Charity calls for people to write to their MP to call for a ‘step change’ in diagnosis and treatment
More than 1000 people have written to their local MP calling for a national brain tumour strategy. The move comes within days of The Brain Tumour Charity prompting its community to put pen to paper.
Their action is the second stage of a campaign the charity launched in March, when 52,000 people signed its open letter to then Health Minister Andrew Stephenson and his equivalents in Scotland, Wales and Northern Ireland.
The change of government following this summer’s General Election sees the charity wanting the country’s new political leaders to understand why the disease falls outside of its current NHS plans – and why it needs separate consideration.
The charity says people experiencing common brain tumour symptoms make multiple trips to their GP and adds that there can be a risk of delays to treatment as patients can be repeatedly misdiagnosed.
It goes on to say the harsh treatments they need to endure haven’t changed in decades. The charity says this is partly due to the well-known difficulties in research funding.
‘The brain tumour community has shown in overwhelming numbers that they believe the best way to tackle this disease is through the systematic approach of having a National Brain Tumour Strategy,’ says Cameron Miller, Director of External Affairs & Strategy at The Brain Tumour Charity.
‘We would encourage all of those who have yet to do so to write to their local MP to demonstrate that there needs to be a step change in the way brain tumours are diagnosed, cared for, treated and researched.’
Young Ambassador Mel Kelly advocates for The Brain Tumour Charity.
Photographer: Broni Lloyd-Edwards.
A ‘no brainer’ to have National Brain Tumour strategy
It says many don’t receive the support they’re entitled to from an allocated Clinical Nurse Specialist.
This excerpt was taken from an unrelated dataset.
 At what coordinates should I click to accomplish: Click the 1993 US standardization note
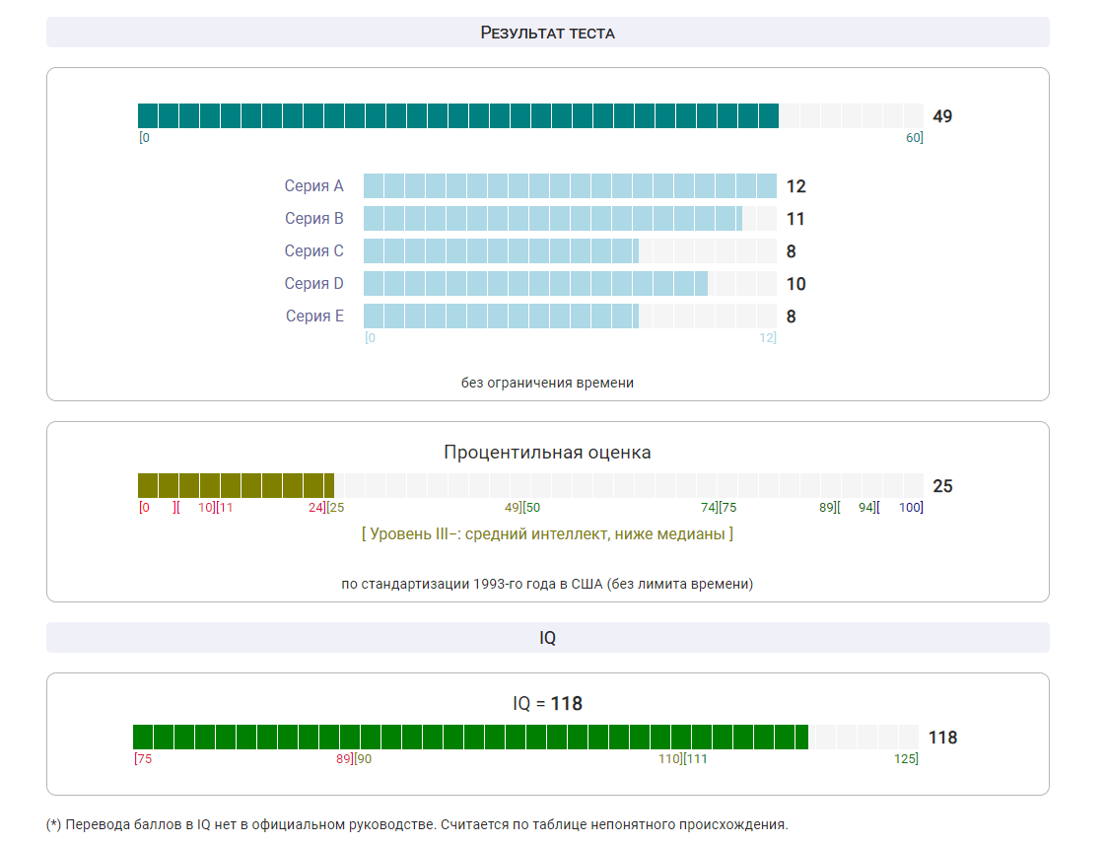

The campaign features 34 people who travelled to Westminster to be photographed symbolising the average number of people who are diagnosed with a brain tumour each day in the UK.
Every individual in the photo has been affected by a diagnosis. They were also interviewed about some of the tough decisions they’ve had to make and how, by comparison, it’s a ‘no brainer’ to have a National Brain Tumour Strategy.
Nikki Bennett from Abergele in North Wales, who has had treatment for a meningioma, said she and her husband Liam had written to their local MP to amplify the campaign.
‘We desperately want greater awareness of signs and symptoms of brain tumours, and more research into earlier diagnostic tools so that there are more treatment options available,’ says Nikki.
‘I’m extremely lucky that mine was caught in time and that it wasn’t fatal, but others aren’t so lucky.’
The Brain Tumour Charity funds pioneering research to increase survival and improve treatment options, it offers support to all those affected by a diagnosis and campaigns to bring about earlier, better diagnosis.
Earlier this year, the charity said it was ‘delighted’ that a new targeted therapy, for some childhood brain tumours, which is kinder and more effective than current treatments, had been approved for NHS usage by NICE.
The charity continues to garner huge support from the public – with one London Marathon runner raising more than £15,000 following the successful completion of the 26.2 mile course.